The poet Kabir said, "Wake up! There is no one in the bed next to you." For much of these past seven years I've woken with the illusion that yes, of course there is someone sleeping in the bed next to me. Kabir is trying to say that this is an illusion.

The past couple days, sleeping in a separate room, after our official break-up, I've slept on a fouton mattress in a 7-by-9 room ten feet away from her, with a closed door between us. Waking there has made the difference for these dreams.


Two days ago I was writing a poem and
frying a cheese-and-lime-juice sandwich on a grill beside the stage at La Traviata. The sandwich was going to be so delicious, and the poem was a keeper too. But a copper forced me out of there. A new friend burst in with a face of sunshine and said, "How's the poem?"

"It's a good one," I said, but the copper kept leading me away from my sandwich. He was a short Latino dude who seemed to be on a power trip, but he was armed, what could I do. Before leaving the theater, I went up to a big black cop and said, "What about my sandwich?"

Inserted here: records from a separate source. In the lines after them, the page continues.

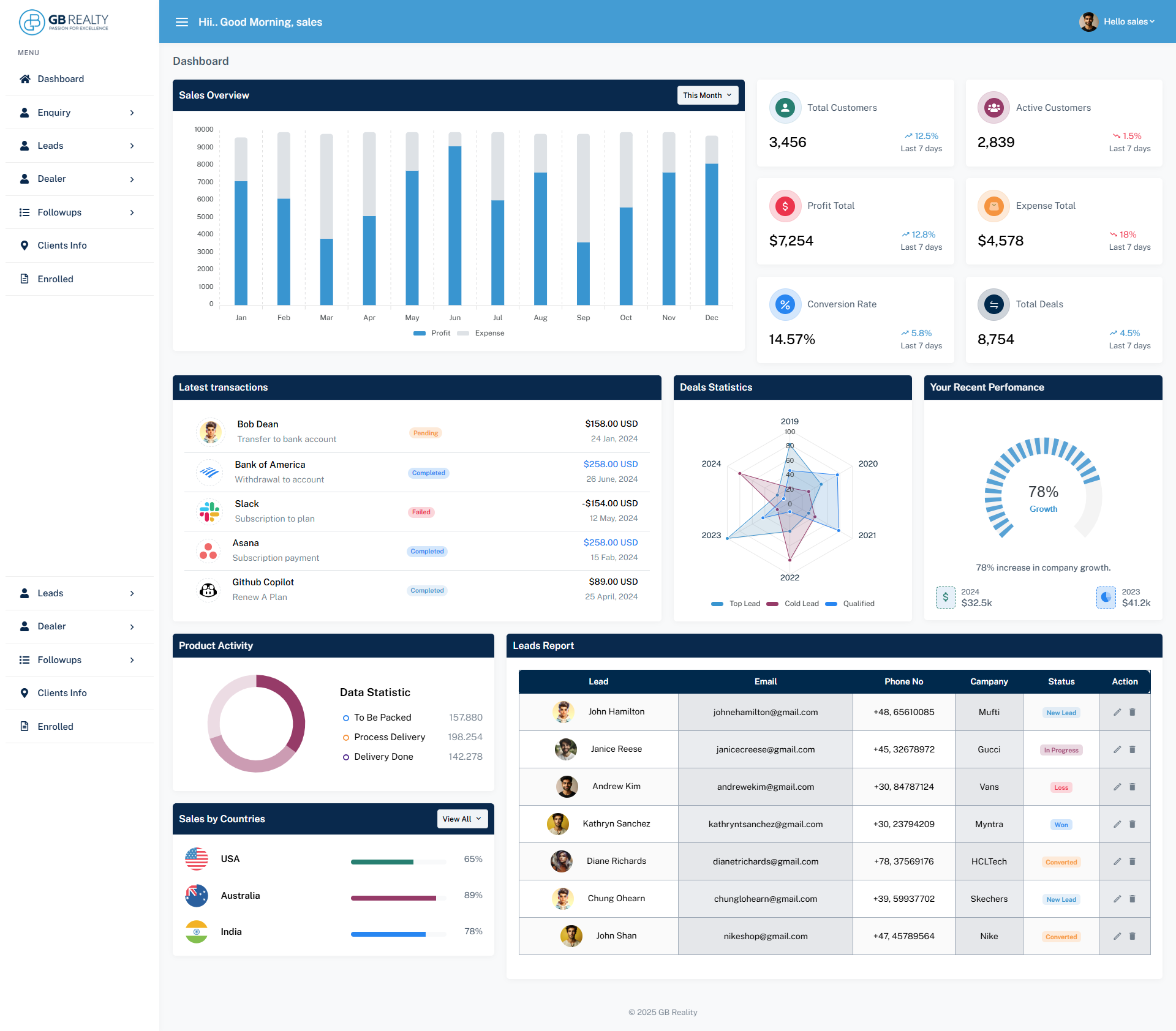
Task: Expand the Hello sales user menu
Action: click(1128, 22)
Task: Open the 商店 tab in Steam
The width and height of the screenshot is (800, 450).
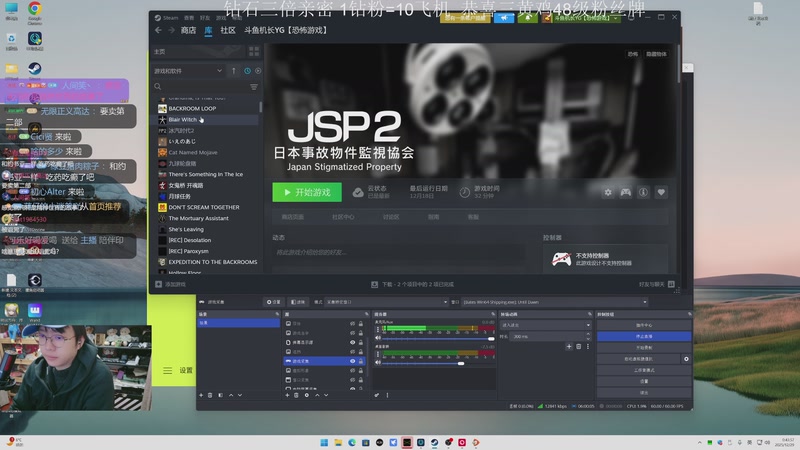Action: 188,30
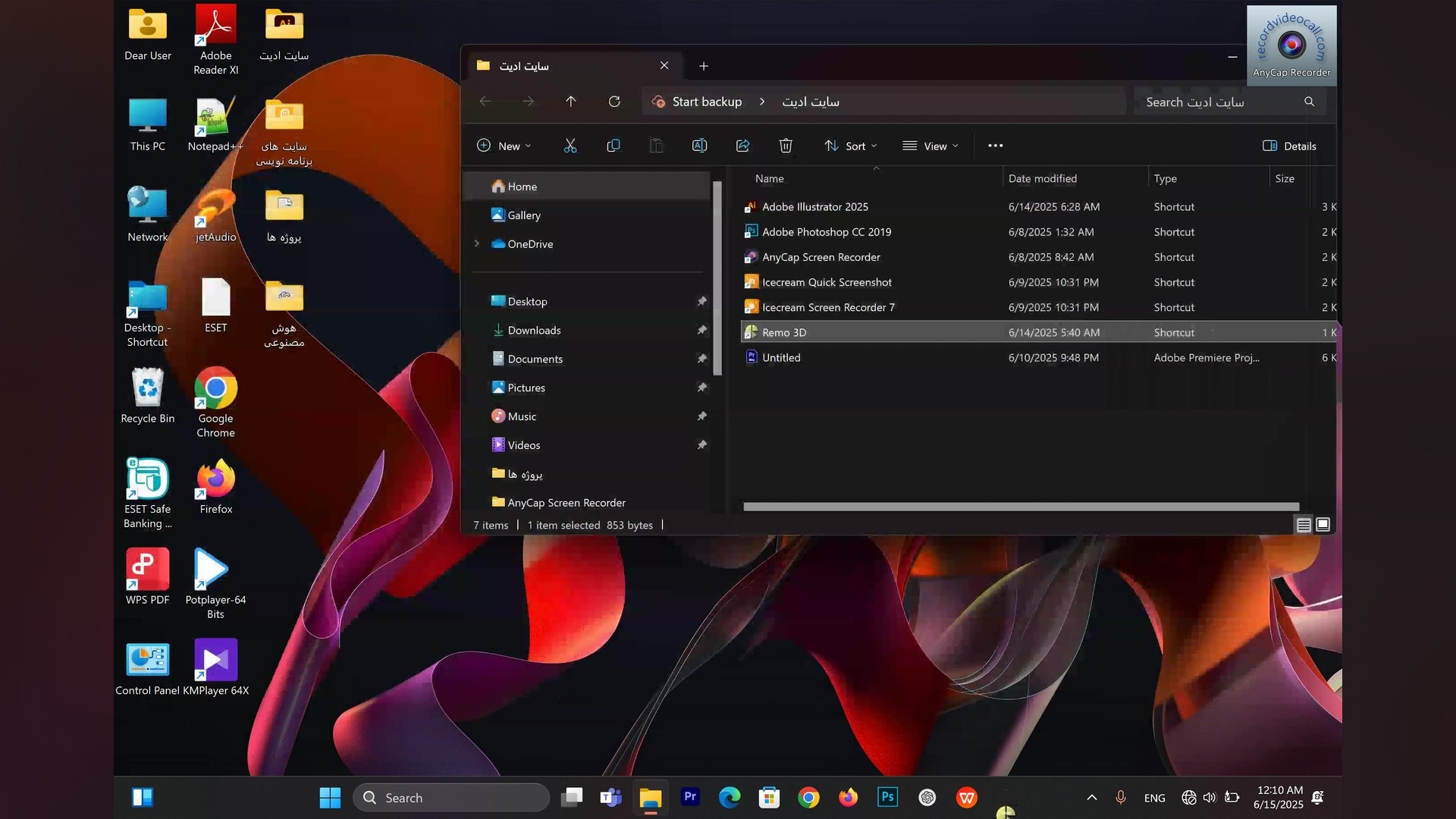This screenshot has height=819, width=1456.
Task: Go up one folder level
Action: pyautogui.click(x=571, y=102)
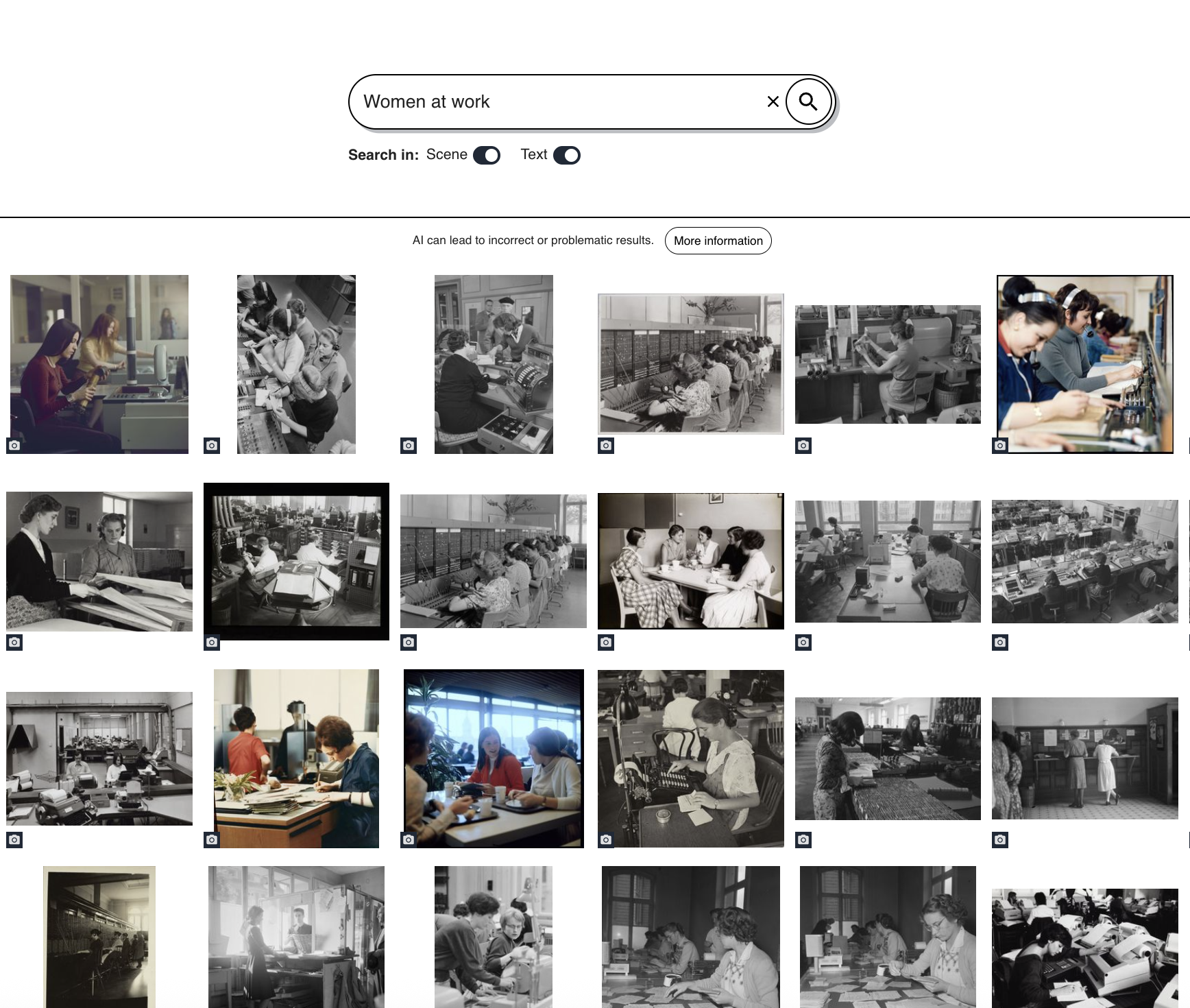This screenshot has height=1008, width=1190.
Task: Open the photo of operators at the switchboard
Action: point(690,363)
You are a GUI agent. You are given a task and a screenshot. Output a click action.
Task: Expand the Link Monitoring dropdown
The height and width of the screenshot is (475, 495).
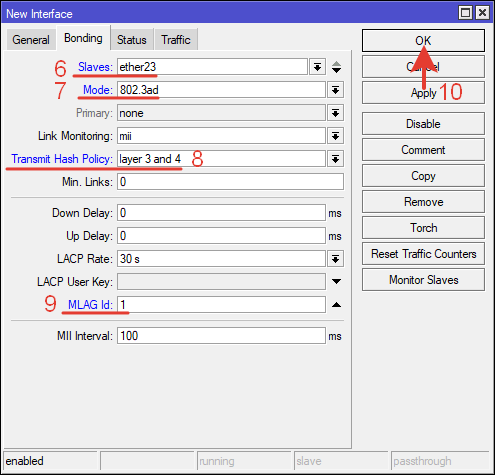point(335,136)
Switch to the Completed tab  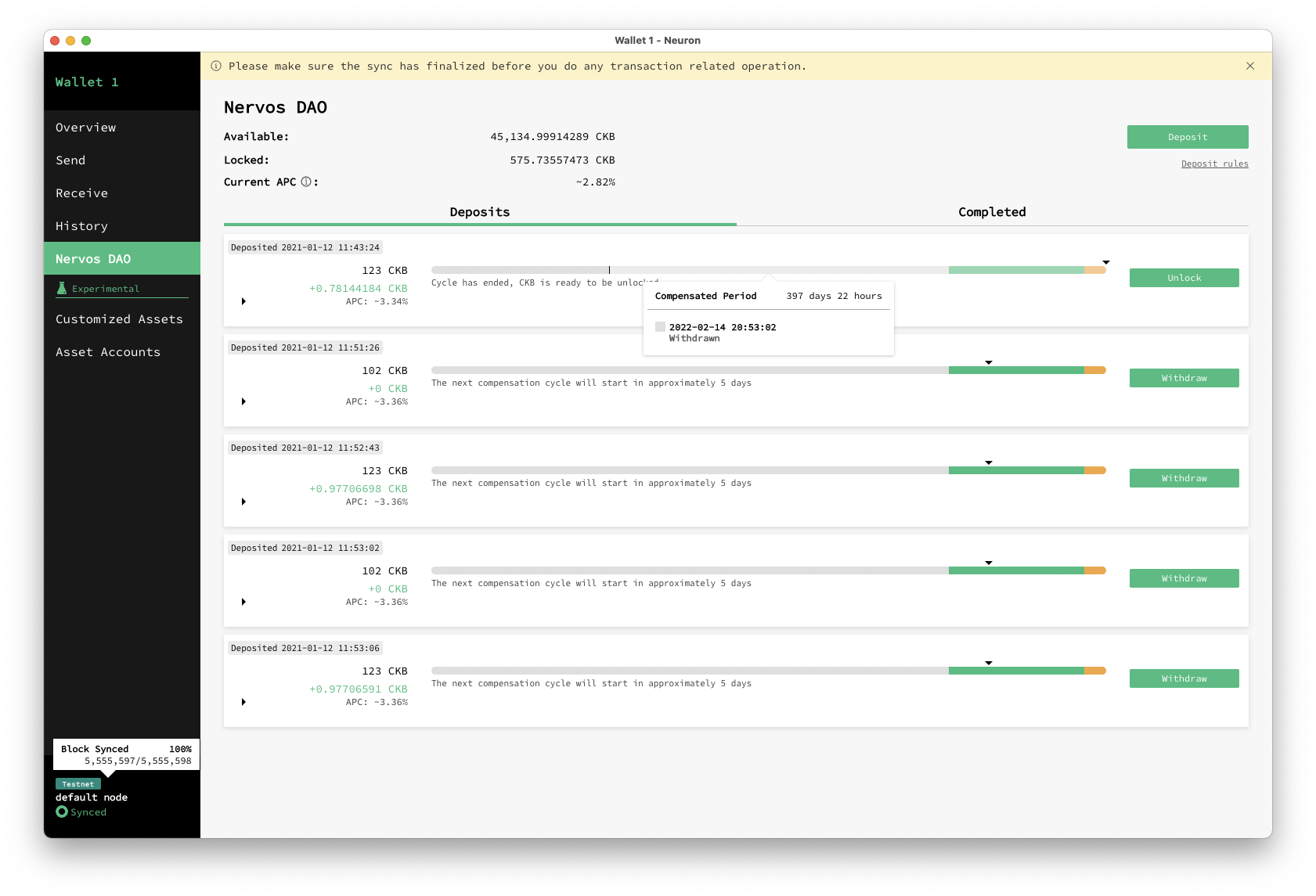(x=991, y=211)
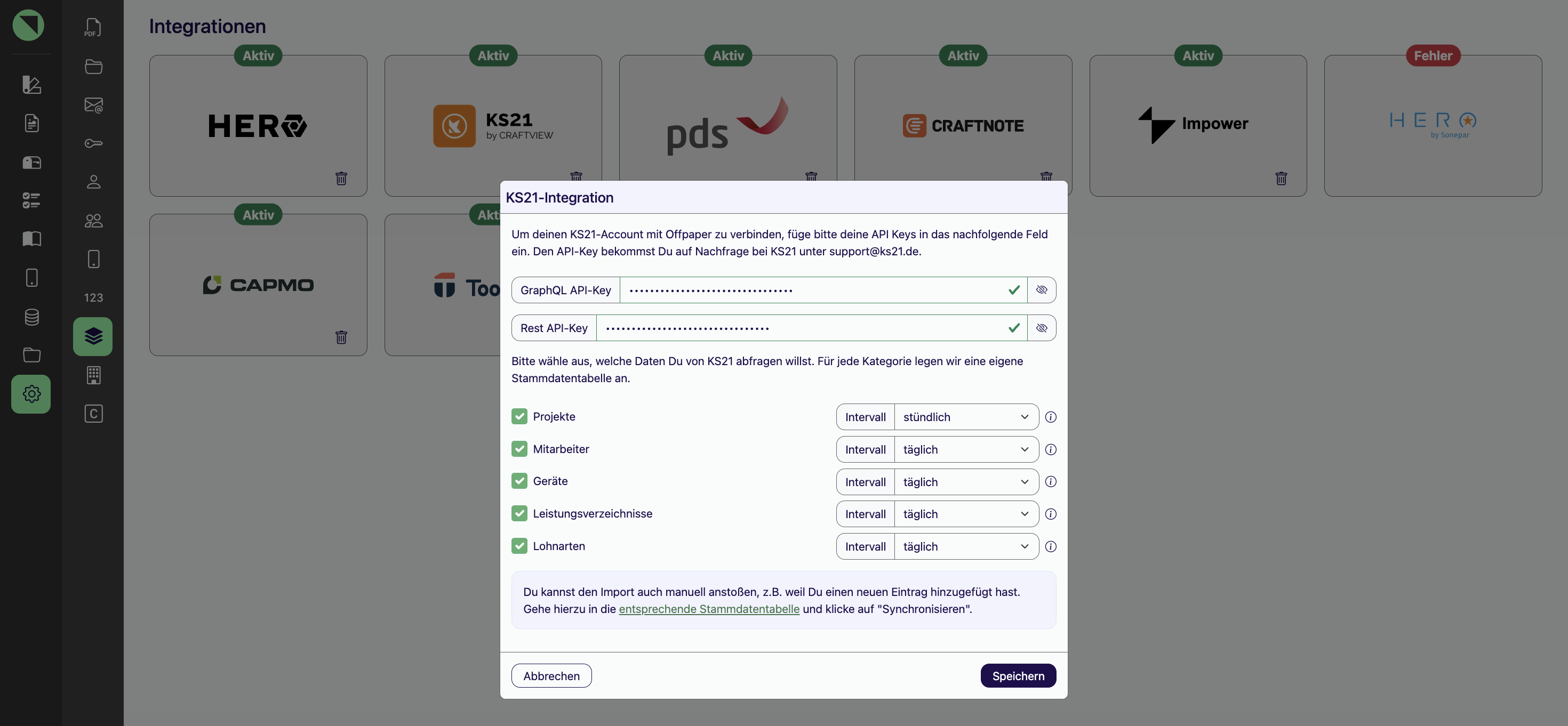This screenshot has height=726, width=1568.
Task: Toggle the Geräte checkbox
Action: coord(519,481)
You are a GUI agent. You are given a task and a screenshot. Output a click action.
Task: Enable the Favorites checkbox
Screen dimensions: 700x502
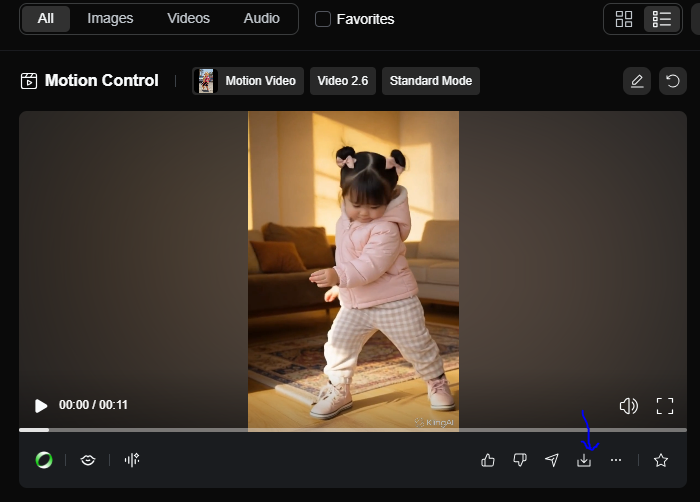[323, 19]
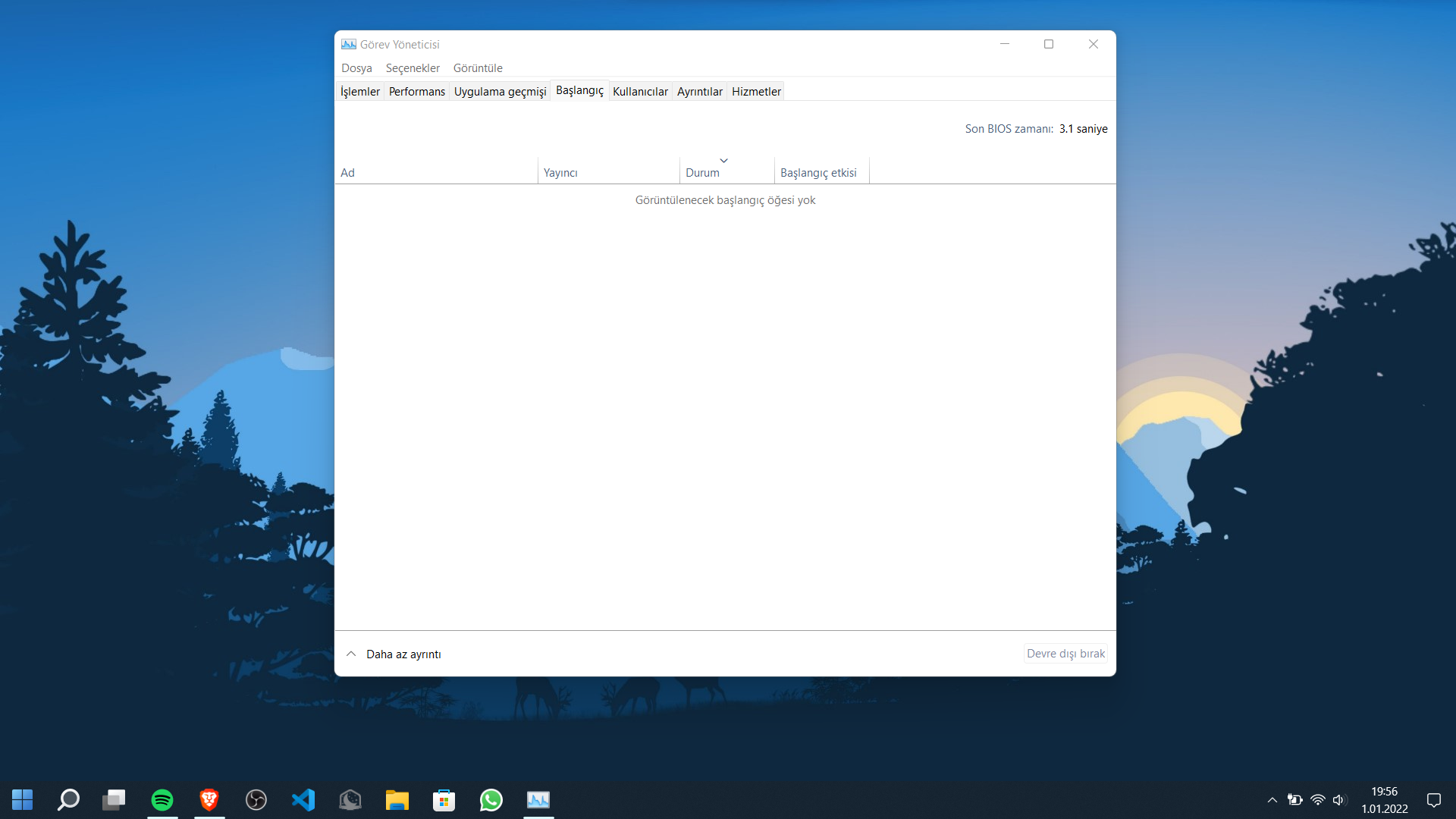Sort by the Başlangıç etkisi column
Viewport: 1456px width, 819px height.
coord(818,172)
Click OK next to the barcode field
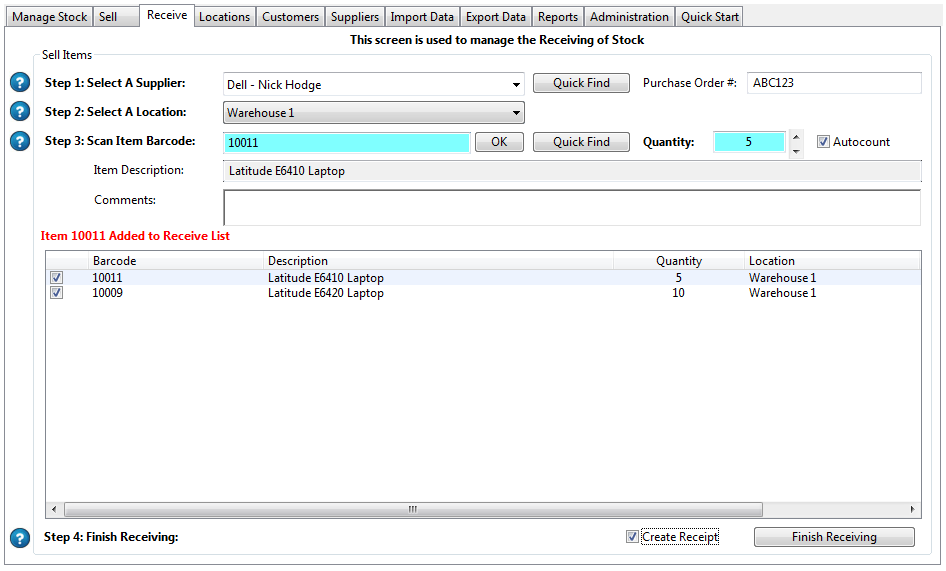This screenshot has width=946, height=571. point(499,142)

He pointed down toward my grill, and with that sanction I jumped down the steps toward that little spot to the right of the stage, so I could eat my sandwich dripping with lime juice and write my poem, which was in my head but not written down.

It went like this:

I want to go out like the Florida Marlins, I said.
In six games? he said.
No, I said.
With Kevin Millar swinging? he said.
No, I said.
Running low on funds and selling all your best? he said.
No, I said.
He wouldn't listen, but I wanted to tell him I'd just learned how the marlin goes out, a slow dissolve with a blue glow in the brain, the last thing to go.


But the little cop would not stop pestering me. "Sir!" he said. "Sir!" It was clear I would never get my sandwich nor my poem, and it was also clear that when you hit this level of rule-enforcement you're already swimming in fascism.